رَبَّنَآ ءَامَنَّا بِمَآ أَنزَلْتَ وَٱتَّبَعْنَا ٱلرَّسُولَ فَٱكْتُبْنَا مَعَ ٱلشَّٰهِدِينَ ٥٣

'Ey Rabbimiz, indirmiş olduğun mesaja inandık, Peygambere uyduk, bizleri bu mesajın canlı şahitleri arasına yaz!'

– Seyyid Kutub

وَمَكَرُواْ وَمَكَرَ ٱللَّهُۖ وَٱللَّهُ خَيْرُ ٱلْمَٰكِرِينَ ٥٤

Hile yaptılar. Allah da onları cezalandırdı. Ve Allah hile yapanların cezasını en iyi verendir.

– Seyyid Kutub

إِذْ قَالَ ٱللَّهُ يَٰعِيسَىٰٓ إِنِّى مُتَوَفِّيكَ وَرَافِعُكَ إِلَىَّ وَمُطَهِّرُكَ مِنَ ٱلَّذِينَ كَفَرُواْ وَجَاعِلُ ٱلَّذِينَ ٱتَّبَعُوكَ فَوْقَ ٱلَّذِينَ كَفَرُوٓاْ إِلَىٰ يَوْمِ ٱلْقِيَٰمَةِۖ ثُمَّ إِلَىَّ مَرْجِعُكُمْ فَأَحْكُمُ بَيْنَكُمْ فِيمَا كُنتُمْ فِيهِ تَخْتَلِفُونَ ٥٥

Hani Allah şöyle demişti; 'Ey İsa, ben senin canını alacak, katıma yükseltecek ve kâfirlerin iftiralarından arındıracağım, sana uyanları da kıyamet gününe kadar kâfirlere üstün kılacağım.
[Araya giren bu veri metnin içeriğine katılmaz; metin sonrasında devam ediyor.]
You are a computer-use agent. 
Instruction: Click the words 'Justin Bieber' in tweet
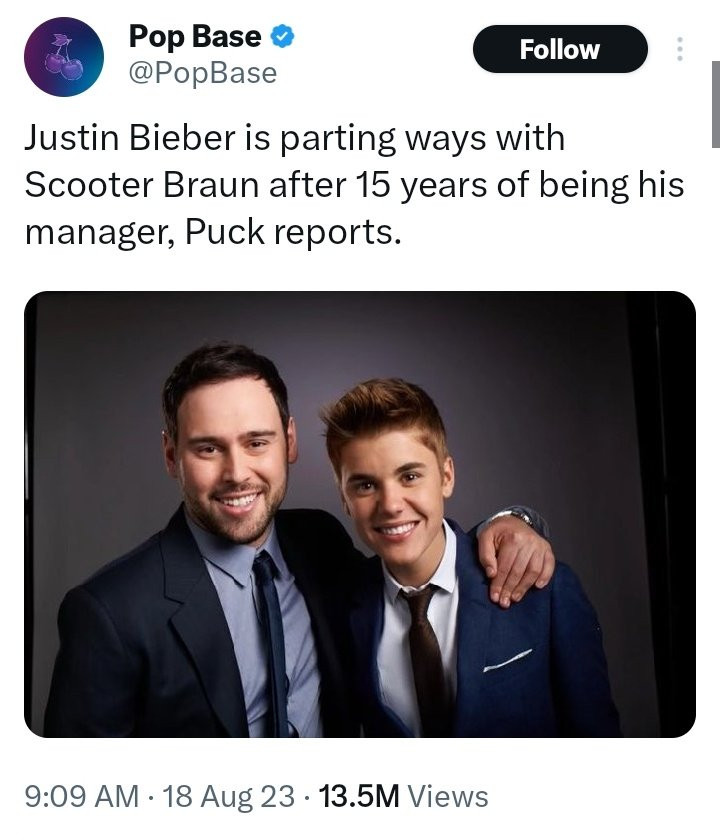[125, 137]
Sonra hepiniz bana döneceksiniz ve ben anlaşmazlığa düştüğünüz konularda aranızda hüküm vereceğim.'

– Seyyid Kutub

فَأَمَّا ٱلَّذِينَ كَفَرُواْ فَأُعَذِّبُهُمْ عَذَابًا شَدِيدًا فِى ٱلدُّنْيَا وَٱلْءَاخِرَةِ وَمَا لَهُم مِّن نَّٰصِرِينَ ٥٦

Kâfirler var ya, onları ağır bir azaba çarptıracağım, onların hiçbir yardımcısı olmayacaktır.

– Seyyid Kutub

وَأَمَّا ٱلَّذِينَ ءَامَنُواْ وَعَمِلُواْ ٱلصَّٰلِحَٰتِ فَيُوَفِّيهِمْ أُجُورَهُمْۗ وَٱللَّهُ لَا يُحِبُّ ٱلظَّٰلِمِينَ ٥٧

İman edip salih ameller (iyi işler) yapanlara gelince, Allah onların mükafatlarını eksiksiz olarak verecektir, Allah zalimleri sevmez.

– Seyyid Kutub

ذَٰلِكَ نَتْلُوهُ عَلَيْكَ مِنَ ٱلْءَايَٰتِ وَٱلذِّكْرِ ٱلْحَكِيمِ ٥٨

Sana okuduğumuz bu kıssalar ve direktifler, ayetlerden ve hikmetli zikirdendirler.

– Seyyid Kutub

إِنَّ مَثَلَ عِيسَىٰ عِندَ ٱللَّهِ كَمَثَلِ ءَادَمَۖ خَلَقَهُۥ مِن تُرَابٍ ثُمَّ قَالَ لَهُۥ كُن فَيَكُونُ ٥٩

Allah katında İsa örneği, Allah'ın topraktan yarattıktan sonra "ol" demesi ile oluveren Adem örneği gibidir.

– Seyyid Kutub

ٱلْحَقُّ مِن رَّبِّكَ فَلَا تَكُن مِّنَ ٱلْمُمْتَرِينَ ٦٠

Bu anlattıklarımız Rabbinden gelen gerçektir. Sakın kuşkuya kapılanlardan olma.